◆ **TASK INSTRUCTIONS**:
**A)** Please write out part of the FINCH benchmark passage, beginning at the words "Large-scale LLMs: Qwen3-235B-A22B, GPT-OSS-120B" and stopping after the words "for the task.".
**B)** According to the FINCH benchmark passage, what prompting protocol was used to evaluate all models?
**C)** Pick up the FINCH benchmark passage after its final sentence and keep writing it.

◆ **EXTRACT PROVIDED**:

- Opening Delimiter -

Combined penalized envelope: Structural and execution scores are combined multiplicatively, with tunable parameters to reflect the relative importance of structure versus execution in financial workflows.

This metric provides a more faithful assessment of model performance, capturing partial correctness and prioritizing errors that have substantive financial impact.

Experimental Results and Analysis

A comprehensive benchmarking paper was conducted using FINCH, evaluating a spectrum of models:

Large-scale LLMs: Qwen3-235B-A22B, GPT-OSS-120B
Medium/small-scale LLMs: Qwen3-8B, GPT-OSS-20B
Reasoning-centric models: Phi-4-mini-reasoning, Arctic-Text2SQL-R1-7B

All models were evaluated under a uniform one-shot prompting protocol, with strict constraints on schema fidelity and SQL syntax. The results demonstrate several key findings:

GPT-OSS-120B achieves the highest overall performance across all metrics, including the FINCH Score, indicating that scale remains advantageous when models are sufficiently optimized for the task.

- Closing Delimiter -

◆ **THE DATA**:
- Opening Delimiter -

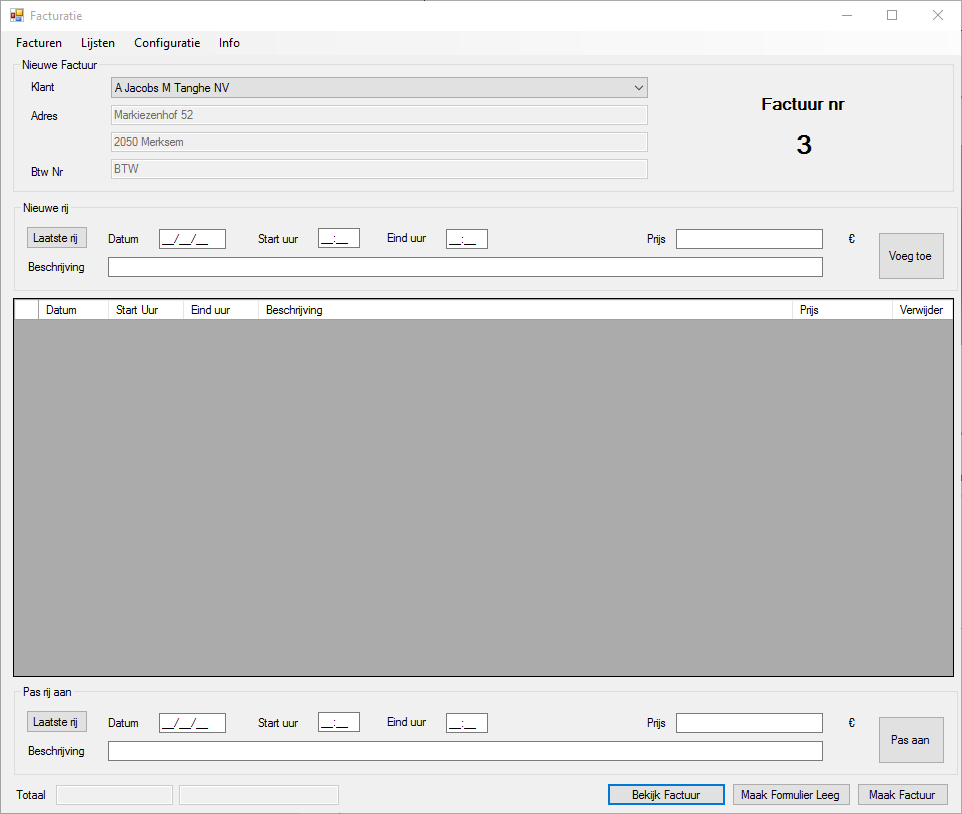Click the Facturatie application icon in title bar
Screen dimensions: 962x814
16,15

- Closing Delimiter -

◆ **SOLVED TASKS**:
**A)**
Large-scale LLMs: Qwen3-235B-A22B, GPT-OSS-120B
Medium/small-scale LLMs: Qwen3-8B, GPT-OSS-20B
Reasoning-centric models: Phi-4-mini-reasoning, Arctic-Text2SQL-R1-7B

All models were evaluated under a uniform one-shot prompting protocol, with strict constraints on schema fidelity and SQL syntax. The results demonstrate several key findings:

GPT-OSS-120B achieves the highest overall performance across all metrics, including the FINCH Score, indicating that scale remains advantageous when models are sufficiently optimized for the task.

**B)** A uniform one-shot prompting protocol.

**C)**
Arctic-Text2SQL-R1-7B, despite its smaller parameter count, outperforms much larger models when domain-specific finetuning is applied, highlighting the importance of adaptation to financial schemas and terminology.
Clause-level analysis reveals that the majority of errors are concentrated in SELECT, FROM, and WHERE clauses, which are critical for schema grounding and semantic correctness. Performance on GROUP BY, HAVING, and ORDER BY is marginally better but still suboptimal.
Model accuracy degrades sharply with increasing query difficulty. For example, GPT-OSS-120B's FINCH Score drops from 26.5% on easy queries to 4.5% on hard queries, underscoring persistent challenges in compositional and multi-table reasoning.

The FINCH Score provides a more nuanced view of model performance, recognizing partial successes and penalizing only those errors that materially affect financial outcomes. This stands in contrast to the binary nature of EM and EX, which can over-penalize immaterial deviations.

Implications and Future Directions

The introduction of FINCH and its tailored evaluation metric has several implications for both research and practice:

Domain-specific finetuning is essential: Models adapted to financial SQL schemas and terminology can rival or surpass much larger general-purpose LLMs, suggesting that future work should prioritize domain adaptation over indiscriminate scaling.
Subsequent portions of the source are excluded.